Today after a long morning of running errands, K.Z. and Xena and I were relaxing while C'sa napped. Xena commented about the cross I was wearing and decidedly told me that it was not like the "real cross". Taking her up on this, I wanted to hear her take on the "real cross".
She stretched out her arms while putting one foot on top of the other and said, "the real cross was shaped liked this and it was BIG! This is how Jesus was on the real cross and they put nails in His hands and his feet!". I asked her if she thought it hurt Jesus and with wide eyes she replied that it did. At this, K.Z. got interested in the conversation so I dug a little deeper and asked why He would do that if it hurt so badly.
"So we would not die!” Xena shouted excitedly, "and we could go to heaven forever!”
After a little more discussion K.Z. thoughtfully interjected, "I cannot go to heaven because I have sin in my life." On that, I pounced.
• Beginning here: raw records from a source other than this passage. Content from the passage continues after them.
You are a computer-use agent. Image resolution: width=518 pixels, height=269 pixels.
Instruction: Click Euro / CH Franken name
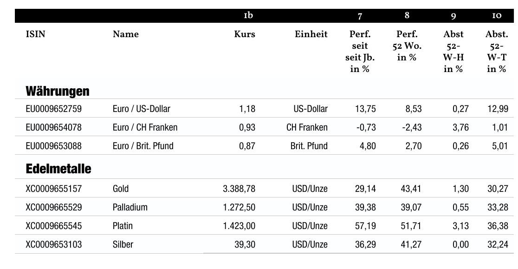pyautogui.click(x=145, y=127)
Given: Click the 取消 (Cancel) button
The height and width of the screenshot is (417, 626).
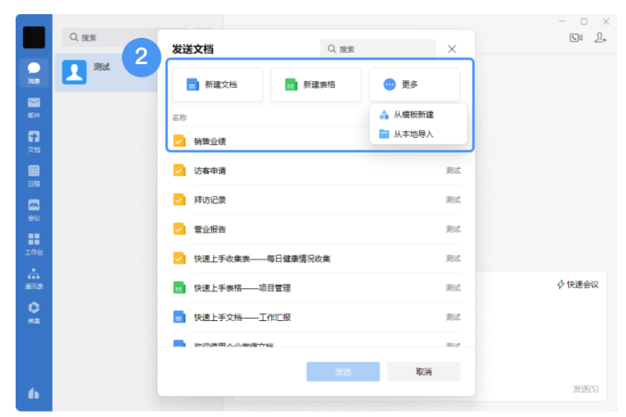Looking at the screenshot, I should 424,372.
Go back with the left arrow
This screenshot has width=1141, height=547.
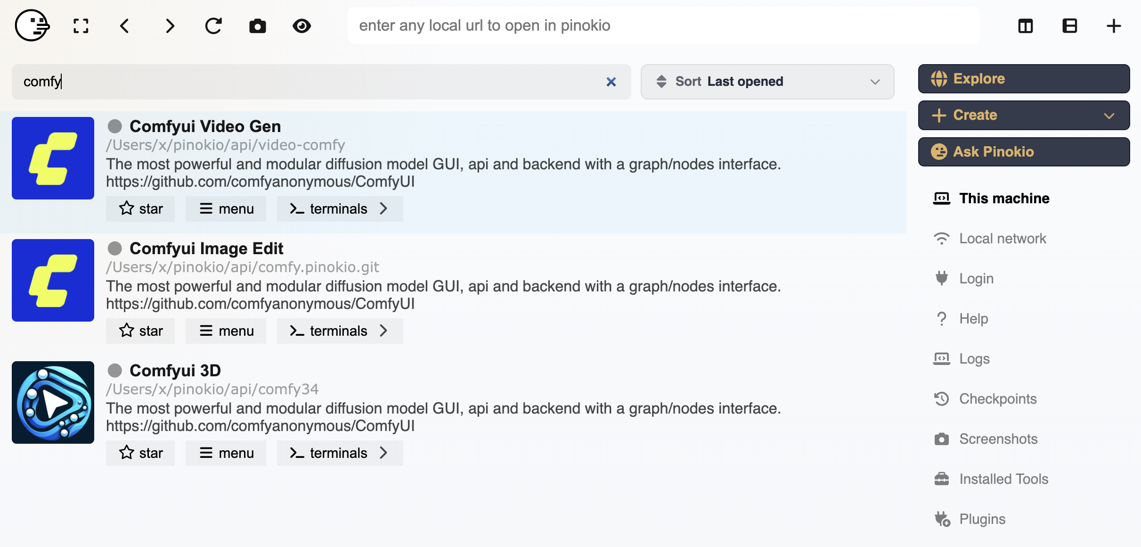[x=125, y=26]
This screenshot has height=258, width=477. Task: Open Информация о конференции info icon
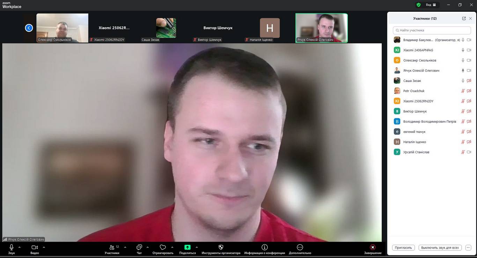point(264,247)
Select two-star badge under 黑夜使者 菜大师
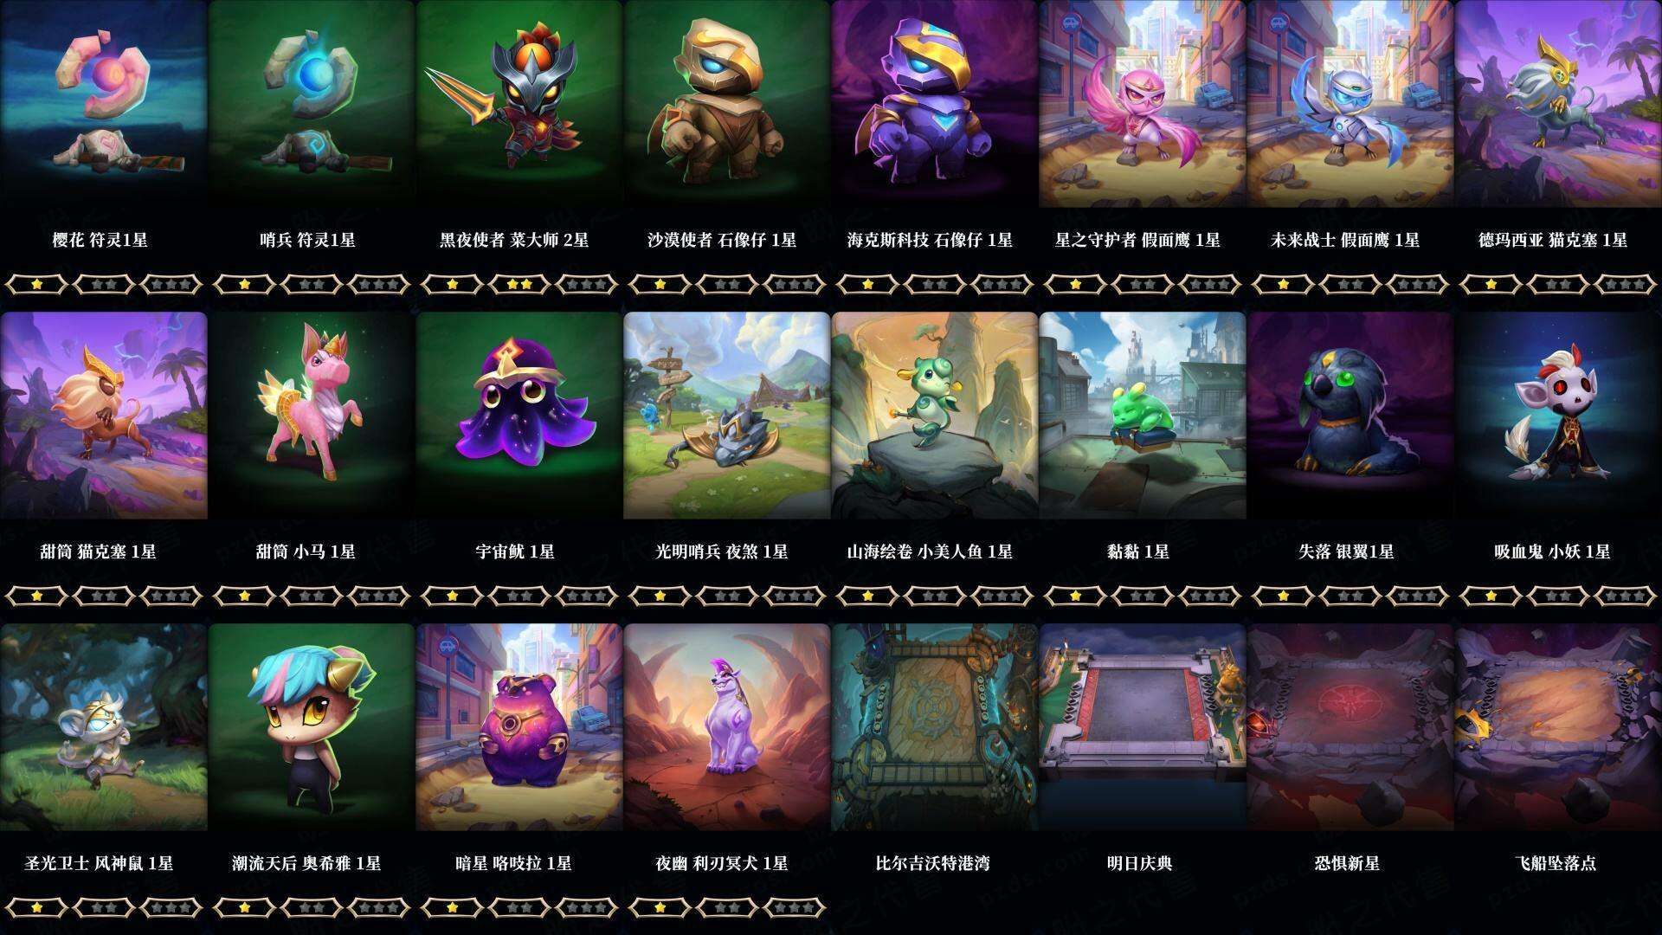This screenshot has height=935, width=1662. point(519,284)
I grabbed a small piece of tissue paper that was on the floor (after all, who has time to vacuum when there are souls to win for the kingdom?) and said, "Imagine this is sin". Then I crumpled it and tossed it away from me. "That is what God can do with your sin and why Christ died on the cross. The sin is gone. Forgiven."
Xena excitedly replied, "Yeah, He can crush it!"
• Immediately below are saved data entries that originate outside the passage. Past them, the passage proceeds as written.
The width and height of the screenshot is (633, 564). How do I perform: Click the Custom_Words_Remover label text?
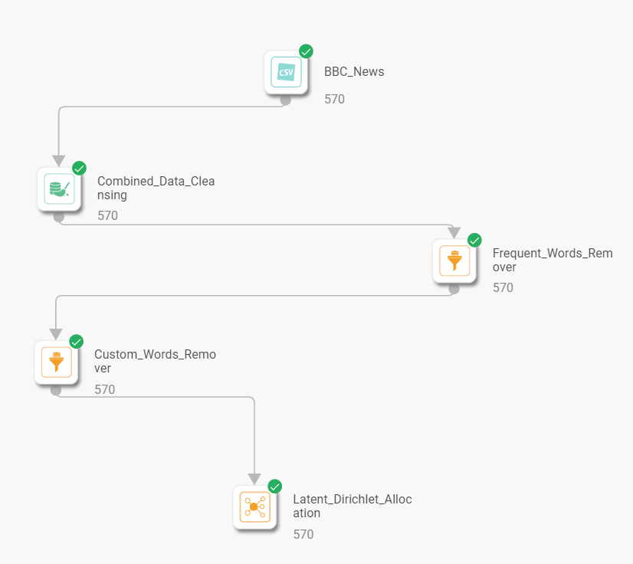(x=155, y=362)
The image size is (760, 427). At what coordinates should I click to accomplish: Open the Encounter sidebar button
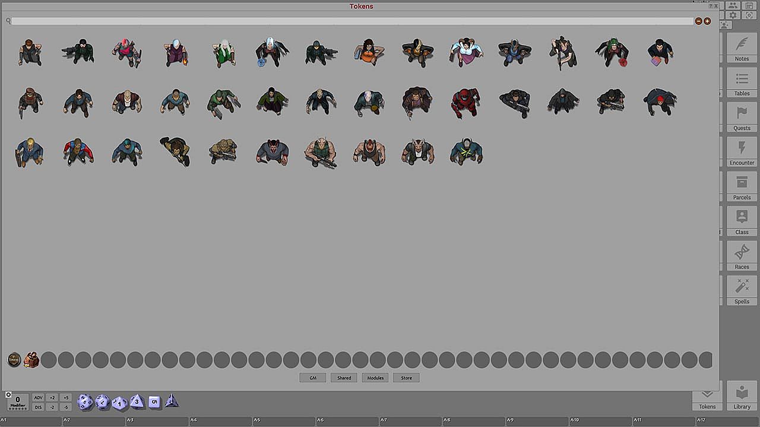pyautogui.click(x=742, y=152)
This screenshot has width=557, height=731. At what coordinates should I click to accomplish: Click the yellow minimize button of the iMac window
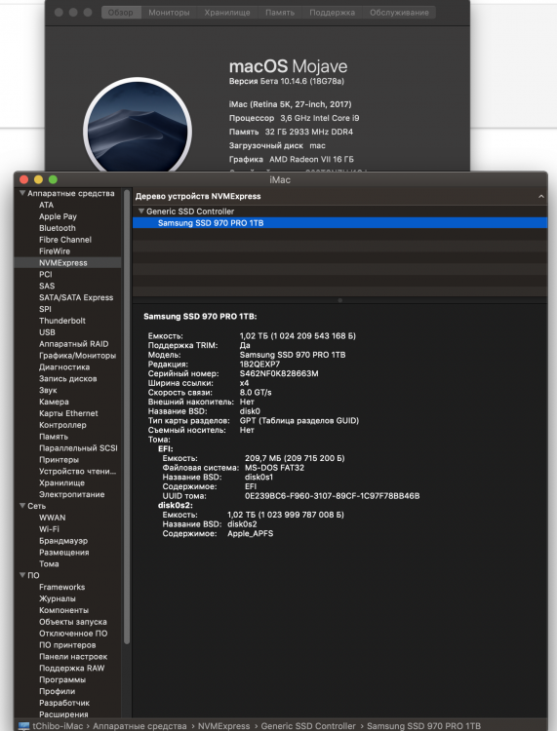(x=38, y=179)
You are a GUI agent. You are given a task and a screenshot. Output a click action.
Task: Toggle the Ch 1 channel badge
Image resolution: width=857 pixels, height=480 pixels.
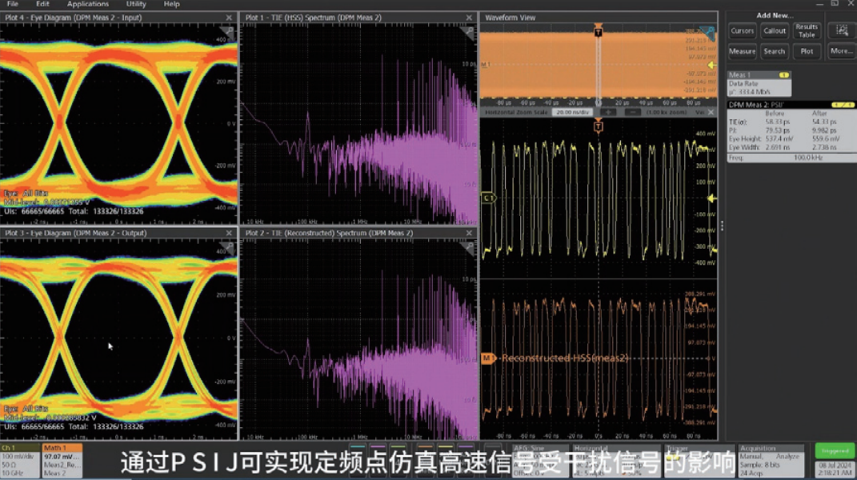20,461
After a long discussion I told both of them exactly what they needed to do to live with the Savior for eternity. I also followed it up as I always do with, "when you are ready and if you would like help with what to pray, just ask Dad or me." Usually this is followed with the obligatory, "Okay", and life carries on. Not today.
In a small voice K.Z. asked if we could pray right now. Then Xena asked if she could as well. I talked a little more to them about the commitment they were about to make and how important it was to know it, really know it, in the bottom of your heart that it was the Truth and the only way to heaven. They both acknowledged they believed that.
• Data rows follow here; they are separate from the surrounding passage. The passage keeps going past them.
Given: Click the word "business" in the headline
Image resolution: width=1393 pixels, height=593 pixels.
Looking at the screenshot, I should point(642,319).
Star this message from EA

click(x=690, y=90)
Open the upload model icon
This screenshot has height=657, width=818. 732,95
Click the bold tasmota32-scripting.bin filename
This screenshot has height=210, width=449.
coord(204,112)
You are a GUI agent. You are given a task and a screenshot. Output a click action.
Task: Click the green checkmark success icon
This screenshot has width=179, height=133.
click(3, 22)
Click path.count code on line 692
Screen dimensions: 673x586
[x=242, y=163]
Already an emotional wreck trying to hold it together (the thought of my children joining Mr. Clean and I in eternity always makes me a little weepy), Zach asked if we could get my prayer shawl and pray under it's cover. That pretty much sent me over the edge (but I held it together). I have a prayer shawl that I like to use simply for focus. I believe you can pray anytime and anywhere, but when I need to be completely focused and not in my everyday world, I escape to the shawl and pray under it, blocking out everything else. When the children discovered me doing this one day they were quite curious about it. I simply explained that I use it when I have something really important to pray about and I need to concentrate completely. Now my son wanted to use it for the same reason.
The three of us gathered together under it and I led them both in prayer. Two of my beautiful blessings prayed for forgiveness of sin and that Christ would be their personal Savior and govern over their lives, hearts and minds. They acknowledged that the only way to salvation was through Him and that He sacrificed His life for theirs. My heart was so full it could have exploded. My tear ducts certainly did!
Afterward the glow on their faces said it all. K.Z. was euphoric in a way that I have never seen before. You could not wipe the smile away. I told them that this was an important day and they should tell someone! First on the list was "Daddy" and then they wanted to call good friends and godly mentors of ours from church, a couple we adore. A gentleman who serves as a church Elder and his wife, a definite "Titus 2" kind of woman! The kids have "adopted" them as kind of surrogate grandparents (they led a small group we were in and the kids have grown very fond of them). I have never seen my son more proud. Normally he can be shy on the phone but today he told our friends exactly what he did.
To top it all off, at bedtime K.Z. asked if he could pray (we have corporate prayer every night as a family and we alternate who says bedtime prayers). He once again prayed the prayer I had helped him with earlier, except this time it was all on his own and in his own words.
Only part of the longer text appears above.